Start
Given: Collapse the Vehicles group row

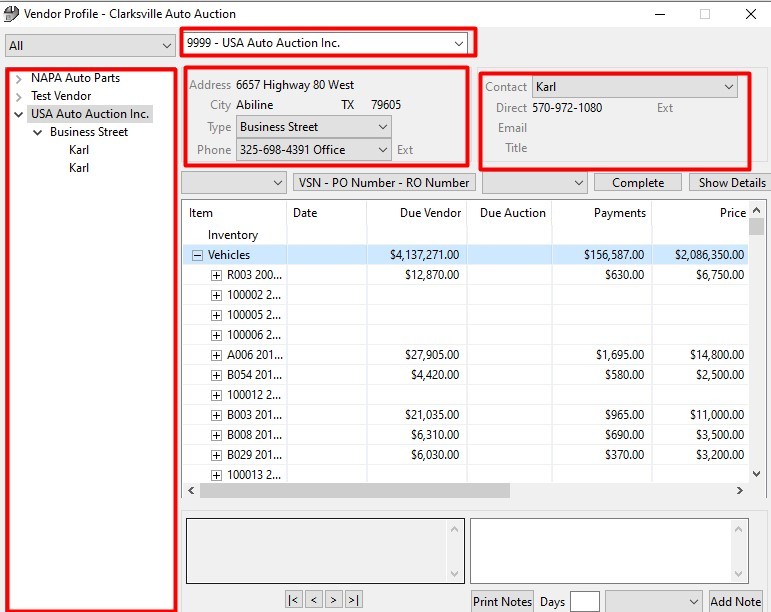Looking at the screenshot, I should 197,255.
End
Start
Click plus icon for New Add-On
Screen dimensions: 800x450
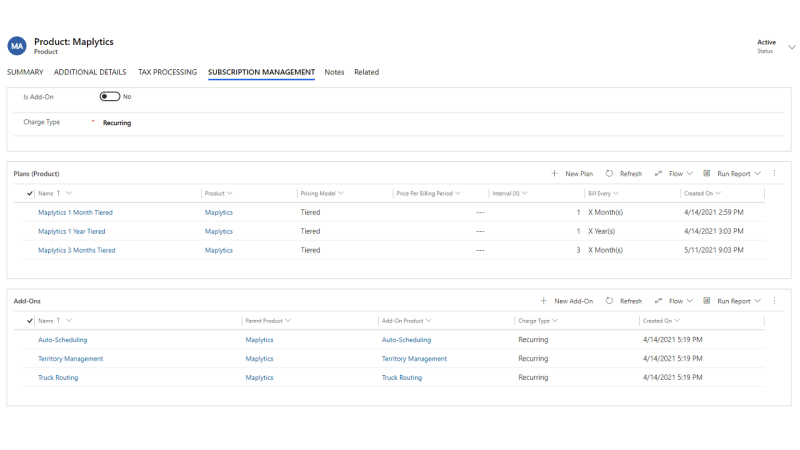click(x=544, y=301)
End
Start
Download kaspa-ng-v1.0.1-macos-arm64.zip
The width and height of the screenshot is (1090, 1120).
End
WHAT YOU ARE ASKED TO DO -
Convert the part of the listing that opens with the line containing "Click plus icon for New Add-On" and closes with the line containing "click(x=544, y=301)" into a JSON list of strings, one string per line, skipping blank lines and leaving out the pictures.

ANSWER TO THIS PROBLEM -
[
  "Click plus icon for New Add-On",
  "Screen dimensions: 800x450",
  "click(x=544, y=301)"
]